Aaron nickte eifrig.
„Geh in meine Wohnung, Aaron. Im Regal steht eine dunkle Flasche mit einem grünen Etikett. Hol die Flasche und die Tasche, die im untersten Regal steht."
Aaron nickte gehorsam und stand kurz darauf wieder neben Raphael.
„Jetzt brauche ich noch einen Löffel."
Sofort sprang Aaron los und holte einen vom Tisch.
Behutsam füllte Raphael den Löffel mit dem Trank und hielt ihn Dimitri vor die Lippen.
„Ich weiß, es schmeckt furchtbar, aber es wird dir die Schmerzen nehmen, mein Junge."
Gehorsam schluckte Dimitri die Flüssigkeit und lehnte sich vorsichtig zurück.
Wenige Minuten später entspannten sich seine Gesichtszüge und Raphael begann mit seiner Untersuchung.

Nach einer Weile richtete er sich auf.

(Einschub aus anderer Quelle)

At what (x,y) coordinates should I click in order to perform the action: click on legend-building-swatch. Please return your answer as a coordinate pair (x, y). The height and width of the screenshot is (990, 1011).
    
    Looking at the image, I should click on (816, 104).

Die Schulter und die Rippen sind geprellt. Schmerzhaft, aber nicht weiter tragisch." begann er Andros zu erklären.
„Allerdings hat der Junge sich das Schlüsselbein gebrochen. Ich werde ihm Verbände anlegen, aber es wird einige Wochen dauern, bis alles verheilt ist."

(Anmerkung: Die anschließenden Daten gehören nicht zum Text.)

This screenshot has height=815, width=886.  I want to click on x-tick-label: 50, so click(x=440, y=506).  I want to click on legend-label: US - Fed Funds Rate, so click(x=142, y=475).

Andros nickte und blickte nachdenklich auf die beiden Freunde.
„Bis deine Verletzungen verheilt sind, bist du von deinen Pflichten entbunden. Du musst in dieser Zeit auch nicht vor mir knien."
Dimitri nickte langsam. „Danke, Herr."
Dann ließ Andros seinen Blick zu Aaron wandern.

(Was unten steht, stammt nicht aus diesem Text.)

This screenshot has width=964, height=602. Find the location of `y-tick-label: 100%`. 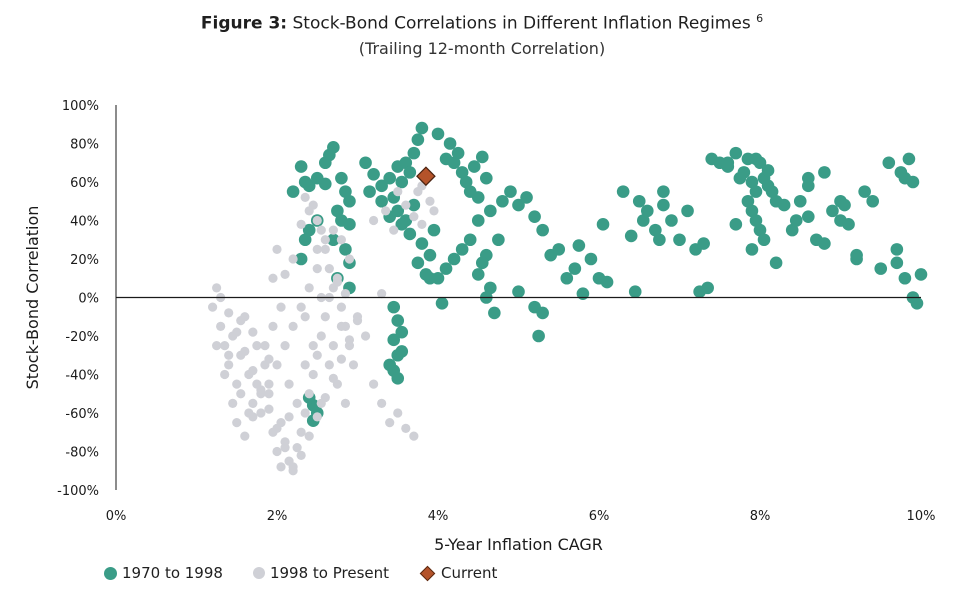

y-tick-label: 100% is located at coordinates (80, 106).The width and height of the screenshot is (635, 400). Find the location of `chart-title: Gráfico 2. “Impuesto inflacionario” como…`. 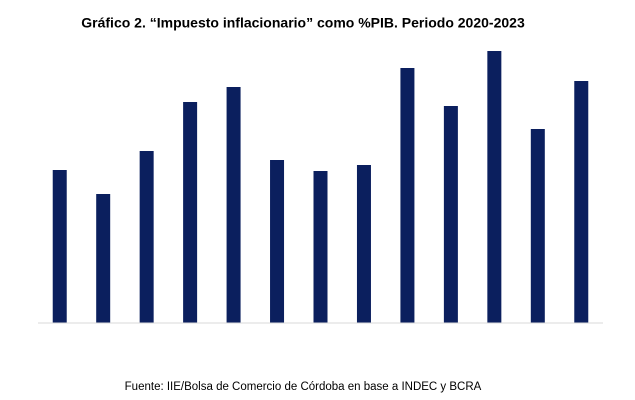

„Also gut, Aaron." begann er. „Da Dimitri die nächste Zeit nicht arbeiten kann, wirst DU zur Strafe solange einige seiner Aufgaben erledigen. Und wir fangen gleich damit an." erklärte er ruhig. „Räum die Scherben weg und dann deck' den Tisch fertig."
„Ja, Vater." Aaron nickte betreten und kam dem Auftrag nach.

Am Nachmittag ließ Andros die beiden Jungen zu sich in sein Büro bringen.
„Setzt euch." forderte er sie auf und wies auf zwei schlichte Stühle.
„Ich habe über euer Verhalten nachgedacht." begann er ruhig und beide Kinder senkten betreten die Köpfe.
„Du hattest in gewisser Weise Recht, Aaron. Es IST ungerecht." fuhr er fort.
„Ich bin also nicht ganz unschuldig an der Situation. Euch beide verbindet mehr, als nur die Verbindung als Herr und Sklave." fuhr er ruhig fort.
„Dimitri wird immer dein Sklave bleiben, aber er wird auch dein Vertrauter sein, dein Ratgeber. Und als solcher braucht er eine entsprechende Ausbildung."
Schweigend musterte er die Kinder die ihn fragend ansahen. „Dimitri wird also nicht nur reiten lernen, er wird auch alles Andere lernen, was du lernst, Aaron."
Während Aaron seinen Vater strahlend ansah, lag Dimitris Blick ehrfürchtig auf dem König.
„Ich danke Euch, Herr." wandte er sich mit einer leicht steifen Verneigung an Andros.
„Dein Reitunterricht beginnt, sobald deine Verletzungen verheilt sind und auch erst dann wirst du wieder reiten dürfen, Aaron.
Den restlichen Unterricht starten wir nach Kyndanir, also nach dem Fest der Wintersonnenwende. Dann seid ihr beide alt genug dafür." erklärte er den Kindern.
„Und nur damit wir uns richtig verstehen, Aaron. Die Strafe, die ich heute morgen ausgesprochen habe, bleibt natürlich trotzdem bestehen."